Text shown —
-- -- --
Pacific Islands Families Study Aims
The Pacific Islands Families Study Study are following a cohort of 1398 Pacific children within their family environment. Extensive consultation within Pacific communities has contributed to the development of this multidisciplinary project and the inclusion of psychosocial and health concepts that are relevant to these communities. It is anticipated that this prospective, longitudinal study will generate important practical information on Pacific child and family health and psychosocial functioning over critical developmental stages.
The three overall objectives of the PIF Study are:
1. to provide information on Pacific peoples' health, and the cultural, economic, environmental and psychosocial factors that are associated with child health and development outcomes and family functioning,
2. to determine how such factors individually and interactively influence positive and negative child, parent and family outcomes over time,
3. to provide information that will help set quantifiable targets for Pacific peoples' health.
-- -- --
Data under study —
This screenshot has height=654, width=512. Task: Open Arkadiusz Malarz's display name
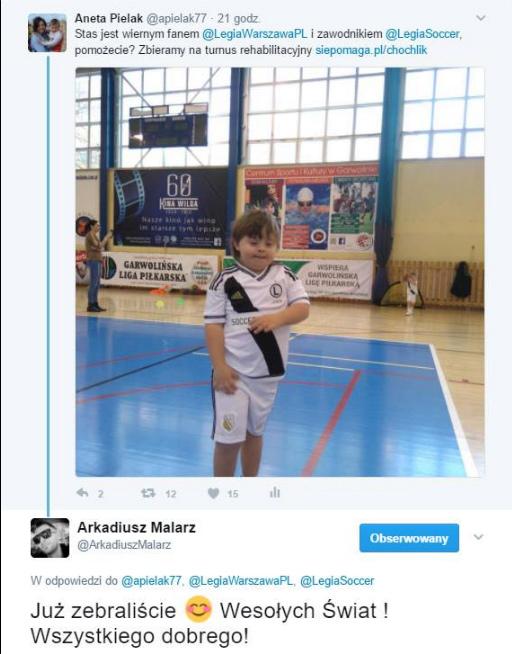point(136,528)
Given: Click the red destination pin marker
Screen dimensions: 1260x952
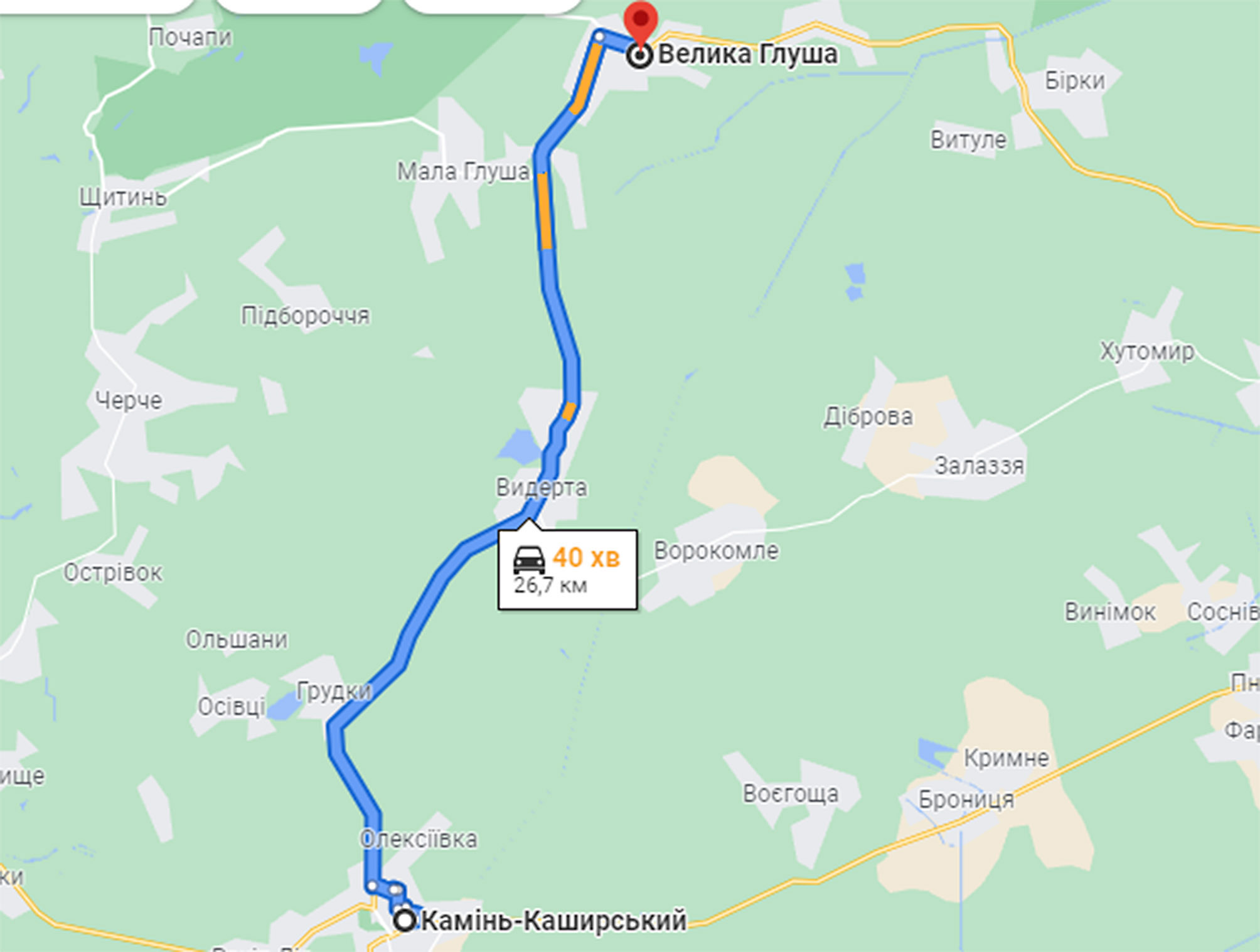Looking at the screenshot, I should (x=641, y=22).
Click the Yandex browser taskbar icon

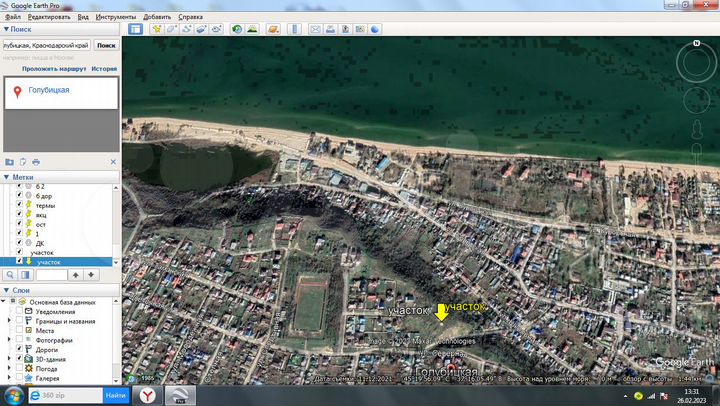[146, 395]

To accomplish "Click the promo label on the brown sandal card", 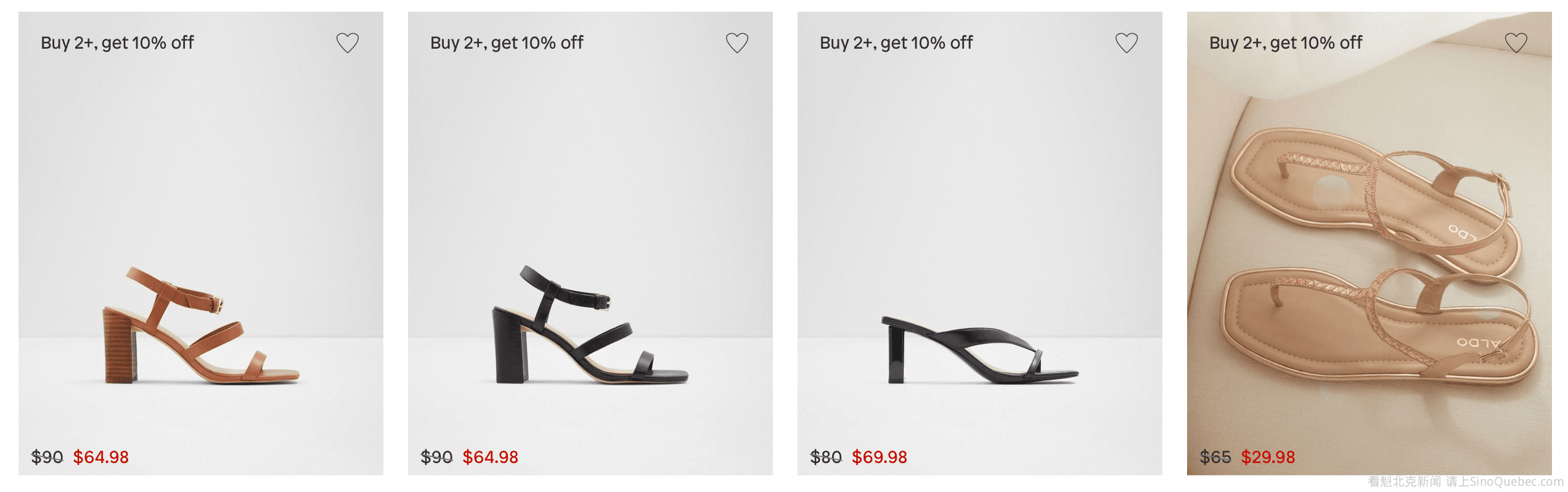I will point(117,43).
-- -- --
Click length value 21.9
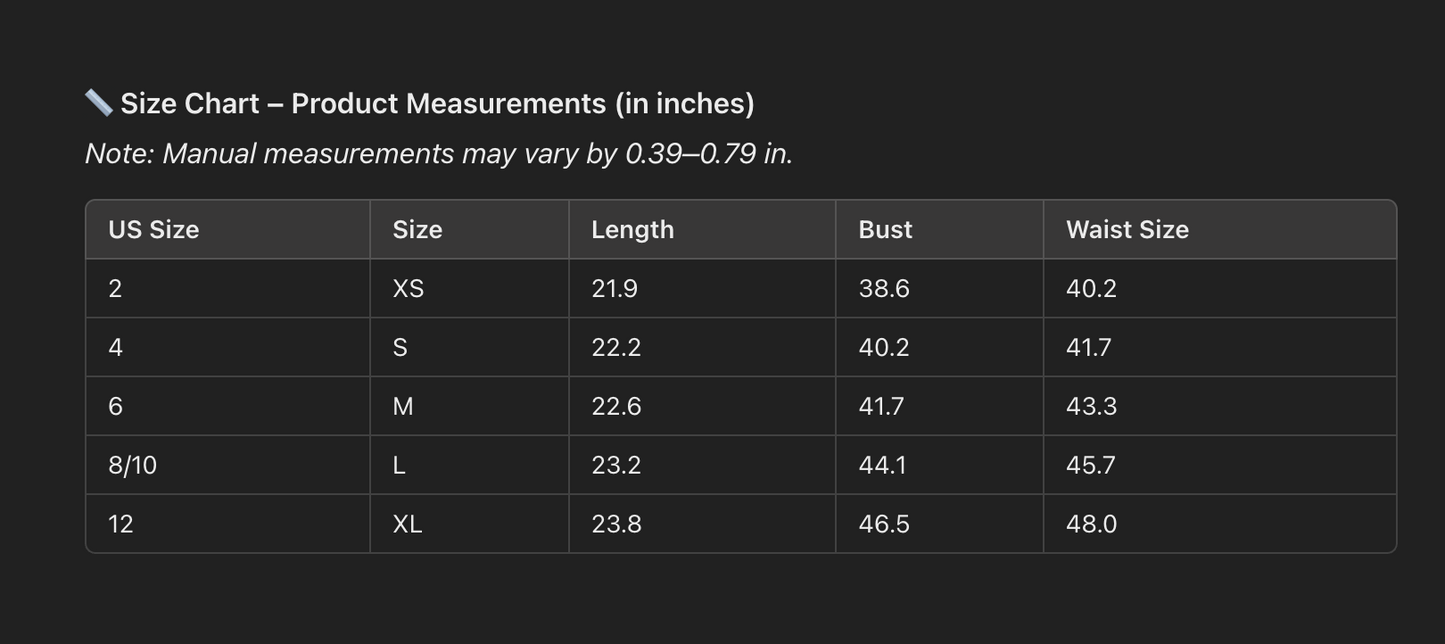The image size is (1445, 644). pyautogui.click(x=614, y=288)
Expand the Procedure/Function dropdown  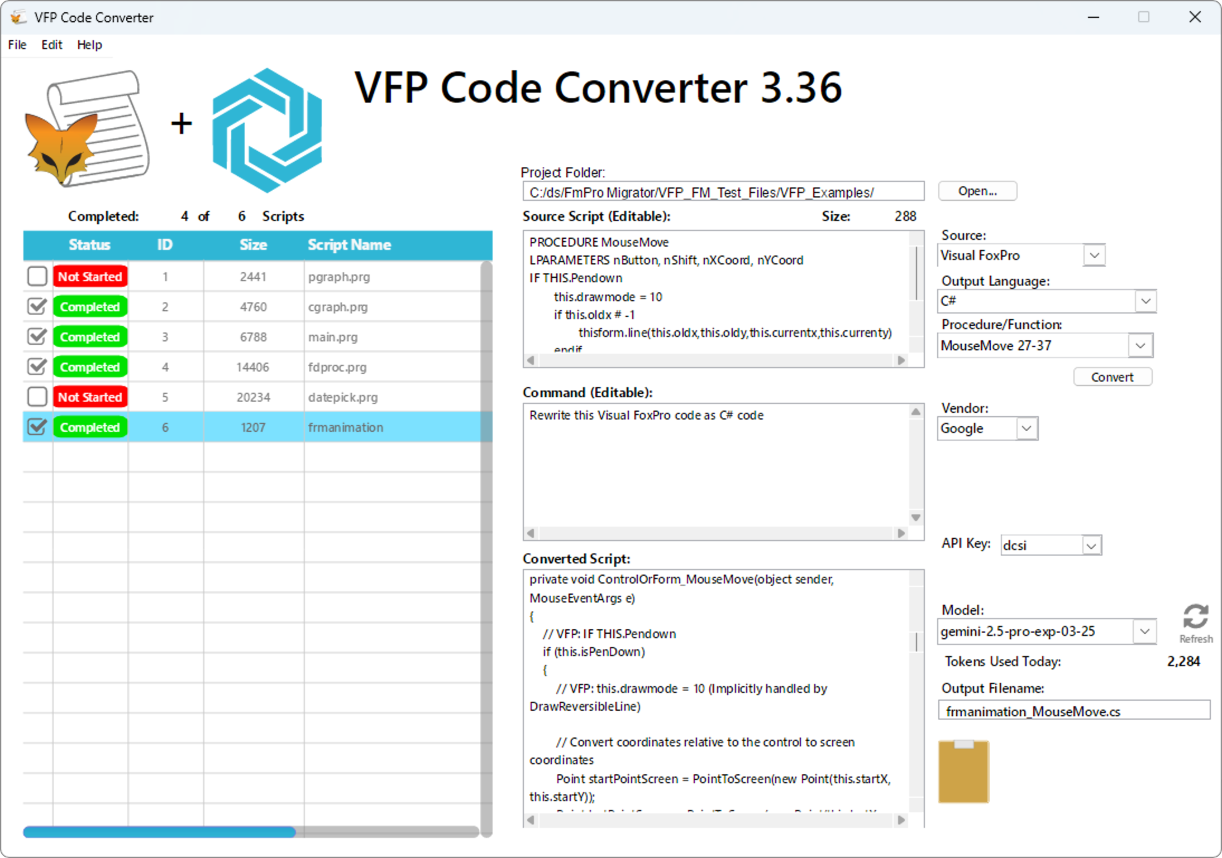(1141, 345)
-- -- --
Required tasks —
#1 Summarize the text on the Pacific Islands Families Study aims in two sentences.
#2 Continue the text on the Pacific Islands Families Study aims, starting after its third listed objective.

Results for the exercise —
#1 The Pacific Islands Families Study is a multidisciplinary, prospective, longitudinal project, shaped by extensive consultation within Pacific communities, that follows a cohort of 1398 Pacific children within their family environment. Its three objectives are to provide information on Pacific peoples' health and the factors associated with child development and family functioning, to determine how those factors influence child, parent and family outcomes over time, and to help set quantifiable targets for Pacific peoples' health.

#2
These three objectives will inform policy development and programme implementation for a variety of end-users working towards maximising the potential of Pacific families and communities within New Zealand society.
The cohort was drawn from Middlemore Hospital in South Auckland from 15 March to 17 December 2000. Middlemore Hospital is the largest Hospital under the umbrella of South Auckland Health, has the largest number of Pacific births in New Zealand, and includes the main Pacific Islands ethnic groups.
A high response rate of 88% was achieved with mothers who were confirmed as eligible for the study. In sum, the final cohort is made up from potential participants whose mother's met the eligibility criteria, were contactable and where the child survived to six weeks.
The PIF Study employs epidemiological methods and a prospective design to follow a birth cohort selected from the Pacific population over the first two years of the child's life. The PIF Study is made up of respondents from a community population, and as it follows individuals and families prospectively over time/measurement points, (1) six weeks after the child's birth (2) at age 12 months (3) at age 24 months (4) at age 4 years (5) at age 6 years.
A cohort of approximately 1400 was recruited to provide sufficient statistical power to detect moderate to large differences after stratification for Pacific ethnicity and other key variables (e.g., sole vs. two-parent families).